Bravo aired the complete eight-part series on January 26, 2003, as counterprogramming to Super Bowl XXXVII. The ratings success of the marathon led Bravo to develop additional LGBT-interest programming, including the very successful Queer Eye and the gay dating show Boy Meets Boy.

With the success of the first season, the production company advertised for couples to appear in a second season of the program. However, no second season was produced. Bravo has no plans to revive the series.

==Controversy==
During the series' September 2 premiere, Bravo inadvertently ran a commercial for "family restaurant" chain Applebee's during Gay Weddings, despite Applebee's having asked not to have its advertising placed in the series.

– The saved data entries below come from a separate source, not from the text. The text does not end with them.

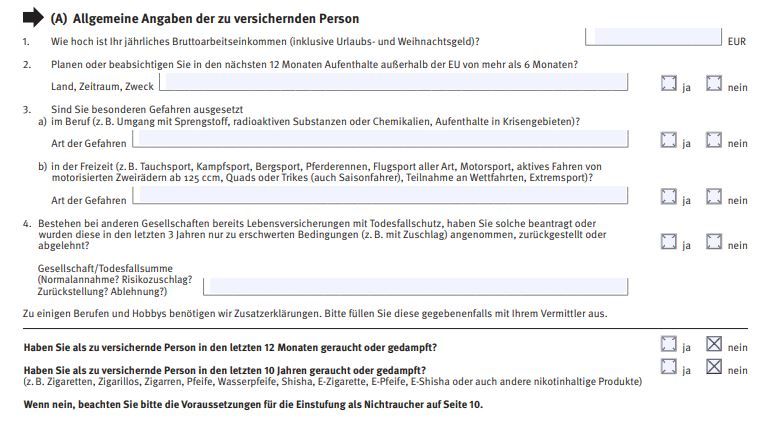Check 'nein' for stays outside the EU
Image resolution: width=771 pixels, height=423 pixels.
click(714, 84)
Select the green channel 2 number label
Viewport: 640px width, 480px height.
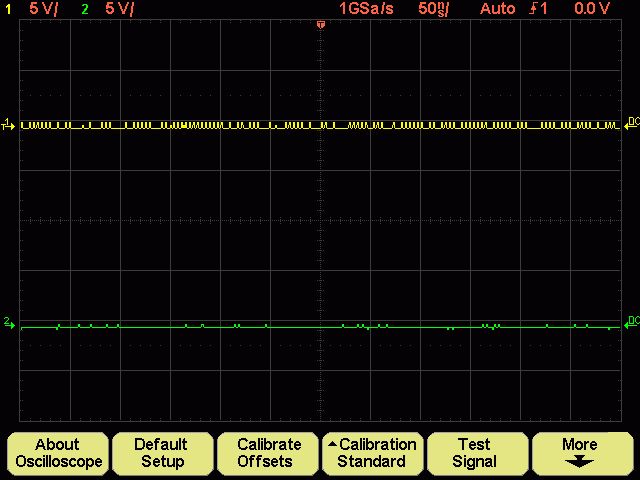84,9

Right-wing advocacy group Focus on the Family criticized Applebee's as an advertiser. Bravo acknowledged that the ad was placed in error and no additional Applebee's ads ran during the series. The LGBT media advocacy organization Gay and Lesbian Alliance Against Defamation called Applebee's request not to have its ads run during Gay Weddings disappointing and suggested that Applebee's ran a risk of alienating a significant customer base.